What S'mores Can Teach You About Crushing Your Workouts
Most workout routines consist of a series of individual exercises. But there are some extra benefits to be had sometimes by combining those individual moves into a kind of exercise sandwich.
In any properly planned workout routine, there are core foundational elements that need to be part of your program. Squats, deadlifts, and bench presses are all key elements of building a powerful physique. Great on their own, these moves can be even better when sandwiched together—like S'mores!
To help illustrate this principle at work, we've asked MusclePharm athletes to show their favorite stacked-exercise "S'more" protocols, each of which delivers maximum gain in minimum time.
Put these exercises together as demonstrated in the video links below, and you'll be in for some serious results.
Squats Supersets
Are you looking for an ultra-intense workout to finish off your leg day, or simply want to do a quick cardio session? If so, this sequence designed by MusclePharm athlete Albert Powell is a fantastic way to get it done.
Start by performing five barbell cleans, then move into five reps of barbell shoulder presses. Next, perform five sets of barbell front squats, then move the weight behind your head to do five reverse lunges on each leg. Just when you think you're about to die, finish off with five reps of back squats and then, just for fun, five push-ups with your hands on the bar.
"This is a great bundle of exercises," says Powell. "You'll see great benefits from being able to shift weight from your legs to your upper body, then back down to your legs. Being able to shift your weight like this is a good power-development exercise that's key to being a strong athlete in any sport."
Since this sequence uses so many major compound movements, you'll notice that your heart rate jumps, then stays elevated throughout to provide excellent cardiovascular conditioning.
"Make sure that as you do all the exercises in this sequence, you shift your weight back to your heels, never on your toes," says Powell. "Focus on keeping your core tight, so that you're balanced as you do these different movements."
Plyometric Superset Series
Sometimes, the best way to finish off your workout is with plyometrics. This plyometric superset sequence created by MusclePharm athlete Mike Kundla is a fantastic way to end any routine.
"Supersetting allows you to perform more exercises in a shorter amount of time, which can increase the efficiency and quality of your workouts," says Kundla. Shorter rest periods between sets deliver bonus conditioning benefits.

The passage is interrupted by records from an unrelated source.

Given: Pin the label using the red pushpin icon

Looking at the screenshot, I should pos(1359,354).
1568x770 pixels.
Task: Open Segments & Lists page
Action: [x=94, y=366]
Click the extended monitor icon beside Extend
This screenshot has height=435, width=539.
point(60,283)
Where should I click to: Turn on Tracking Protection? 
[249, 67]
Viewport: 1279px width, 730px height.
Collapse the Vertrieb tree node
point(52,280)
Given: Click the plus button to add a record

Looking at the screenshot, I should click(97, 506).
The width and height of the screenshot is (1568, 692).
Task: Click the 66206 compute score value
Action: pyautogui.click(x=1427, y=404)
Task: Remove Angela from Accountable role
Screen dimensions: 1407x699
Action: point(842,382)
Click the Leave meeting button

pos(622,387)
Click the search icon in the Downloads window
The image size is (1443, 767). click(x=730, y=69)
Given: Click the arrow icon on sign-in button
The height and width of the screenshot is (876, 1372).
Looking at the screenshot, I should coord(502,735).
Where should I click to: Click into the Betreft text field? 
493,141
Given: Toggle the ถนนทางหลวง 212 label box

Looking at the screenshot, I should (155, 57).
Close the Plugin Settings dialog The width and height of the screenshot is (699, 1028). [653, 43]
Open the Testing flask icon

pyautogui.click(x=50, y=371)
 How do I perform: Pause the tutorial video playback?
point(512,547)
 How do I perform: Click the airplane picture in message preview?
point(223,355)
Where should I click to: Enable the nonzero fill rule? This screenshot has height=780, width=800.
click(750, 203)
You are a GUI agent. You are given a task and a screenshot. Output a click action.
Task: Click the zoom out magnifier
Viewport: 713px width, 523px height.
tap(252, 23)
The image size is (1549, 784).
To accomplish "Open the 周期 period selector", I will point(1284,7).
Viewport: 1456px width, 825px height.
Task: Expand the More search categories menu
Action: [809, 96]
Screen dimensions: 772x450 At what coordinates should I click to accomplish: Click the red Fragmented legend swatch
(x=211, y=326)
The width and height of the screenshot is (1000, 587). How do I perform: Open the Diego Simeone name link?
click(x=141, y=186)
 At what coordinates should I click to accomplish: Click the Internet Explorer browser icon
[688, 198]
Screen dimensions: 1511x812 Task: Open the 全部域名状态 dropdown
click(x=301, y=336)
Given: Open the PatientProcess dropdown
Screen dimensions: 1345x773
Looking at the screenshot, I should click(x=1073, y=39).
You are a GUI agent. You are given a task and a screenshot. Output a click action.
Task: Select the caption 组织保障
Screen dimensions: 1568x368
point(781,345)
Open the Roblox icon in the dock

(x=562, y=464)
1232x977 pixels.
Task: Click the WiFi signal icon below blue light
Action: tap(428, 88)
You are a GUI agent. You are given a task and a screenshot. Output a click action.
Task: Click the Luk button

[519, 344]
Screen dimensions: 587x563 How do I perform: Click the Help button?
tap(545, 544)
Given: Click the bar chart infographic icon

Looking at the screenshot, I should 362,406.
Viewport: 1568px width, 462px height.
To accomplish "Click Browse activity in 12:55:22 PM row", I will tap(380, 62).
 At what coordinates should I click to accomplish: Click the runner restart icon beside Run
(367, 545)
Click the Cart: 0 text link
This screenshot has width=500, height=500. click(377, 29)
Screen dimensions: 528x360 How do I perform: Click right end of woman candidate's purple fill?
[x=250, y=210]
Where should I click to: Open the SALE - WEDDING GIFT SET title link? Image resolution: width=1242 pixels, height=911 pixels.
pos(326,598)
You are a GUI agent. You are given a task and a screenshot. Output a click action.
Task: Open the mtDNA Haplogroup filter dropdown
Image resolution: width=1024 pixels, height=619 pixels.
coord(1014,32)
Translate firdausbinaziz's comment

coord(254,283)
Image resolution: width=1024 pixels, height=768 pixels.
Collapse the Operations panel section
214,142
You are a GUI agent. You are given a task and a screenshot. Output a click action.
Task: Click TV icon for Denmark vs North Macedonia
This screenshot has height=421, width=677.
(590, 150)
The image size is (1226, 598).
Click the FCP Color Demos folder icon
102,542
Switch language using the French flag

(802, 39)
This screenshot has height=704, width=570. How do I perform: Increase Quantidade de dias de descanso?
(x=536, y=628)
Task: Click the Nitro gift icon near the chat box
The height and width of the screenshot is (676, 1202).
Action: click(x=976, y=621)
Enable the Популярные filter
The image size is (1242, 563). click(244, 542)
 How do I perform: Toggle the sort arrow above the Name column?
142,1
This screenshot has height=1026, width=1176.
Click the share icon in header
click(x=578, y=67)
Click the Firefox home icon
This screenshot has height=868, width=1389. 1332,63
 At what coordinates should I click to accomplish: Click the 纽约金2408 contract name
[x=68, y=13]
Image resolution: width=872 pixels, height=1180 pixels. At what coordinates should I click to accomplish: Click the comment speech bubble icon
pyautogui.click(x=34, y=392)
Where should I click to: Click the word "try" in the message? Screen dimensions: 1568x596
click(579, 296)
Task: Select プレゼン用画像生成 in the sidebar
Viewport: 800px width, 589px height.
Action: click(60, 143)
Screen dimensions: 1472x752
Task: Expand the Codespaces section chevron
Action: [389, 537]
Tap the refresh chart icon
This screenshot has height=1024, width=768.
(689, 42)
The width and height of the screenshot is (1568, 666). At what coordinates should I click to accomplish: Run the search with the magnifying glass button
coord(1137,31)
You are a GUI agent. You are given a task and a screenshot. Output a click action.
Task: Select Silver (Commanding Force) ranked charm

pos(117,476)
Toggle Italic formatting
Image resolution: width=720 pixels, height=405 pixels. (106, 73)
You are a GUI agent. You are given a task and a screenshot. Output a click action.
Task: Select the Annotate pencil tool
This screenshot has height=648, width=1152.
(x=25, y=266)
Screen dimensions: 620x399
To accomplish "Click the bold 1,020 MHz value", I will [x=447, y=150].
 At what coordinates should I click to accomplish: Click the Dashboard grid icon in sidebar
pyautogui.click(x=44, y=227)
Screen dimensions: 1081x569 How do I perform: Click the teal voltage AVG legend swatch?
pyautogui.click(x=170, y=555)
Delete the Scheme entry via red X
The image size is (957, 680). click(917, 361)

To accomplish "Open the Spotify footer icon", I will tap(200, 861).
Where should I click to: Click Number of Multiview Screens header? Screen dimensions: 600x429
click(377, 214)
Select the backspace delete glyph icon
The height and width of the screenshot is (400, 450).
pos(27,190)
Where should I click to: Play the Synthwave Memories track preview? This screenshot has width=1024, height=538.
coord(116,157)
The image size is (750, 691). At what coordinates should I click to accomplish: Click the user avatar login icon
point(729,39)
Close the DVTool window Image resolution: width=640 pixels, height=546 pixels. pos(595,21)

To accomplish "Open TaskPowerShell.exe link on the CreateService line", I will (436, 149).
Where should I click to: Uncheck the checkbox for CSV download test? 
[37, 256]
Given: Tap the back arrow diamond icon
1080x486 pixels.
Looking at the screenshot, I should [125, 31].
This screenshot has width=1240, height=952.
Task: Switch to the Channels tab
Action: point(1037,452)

"Supersetting these two specific exercises will also help activate fast-twitch muscle fibers that aren't usually activated during traditional leg presses and extensions," he says. "You can easily switch up the intensity of either exercise by adding more weight to the trap bar or jumping on a higher plyo box."
For this series, perform trap-bar touch and go's with 48-inch box jumps. Do 10 sets of 3 reps each to finish off this workout.
Overhead Lunges Supersetted with Sled Pushes
If you're looking for another excellent finisher to your workout routine, look no further than this one, created by MusclePharm athlete Lauren Yates.
"These are awesome exercises to do on their own," Yates says. "But when your normal cardio routine is getting boring, they're also a great leg-day finisher to get your heart rate up."
Start this sequence with a set of overhead walking lunges, followed by sled pushes.
"Overhead lunges are great not only to work your glutes, quads, and hamstrings, but to help strengthen your core, balance, and stability," she says. "Sled pushes improve your cardiovascular health and add resistance to the sprint to help condition and strengthen your lower body. Combined, these two exercises make a killer conditioning circuit."
At the bottom of each lunge, push off the heel of your front foot to return to the starting position. This will help ensure you're working the muscles correctly.
"Remember to keep the weight above your head throughout the exercise, and keep your muscles tight at all times," she adds.
Clean and Press with Ab Roll-Out
This movement series will hit your upper body and test your core. Created by MusclePharm athlete B-Strong, this exercise can be done anywhere with a standard barbell.
Kneel on a mat, and position the barbell on the floor directly in front of you, hands on the bar. Begin rolling the bar forward, keeping your abs tight. Roll the barbell back to you, then pick up the weight and move directly into a half clean and press.
Remember to focus on your abs throughout the sequence, since keeping your midsection tight helps maintain proper spinal-column alignment.
"This combination of exercises makes for a great upper-body workout, engaging your core, shoulders, chest, and back," he says. "It's a great movement sequence to add to your workout."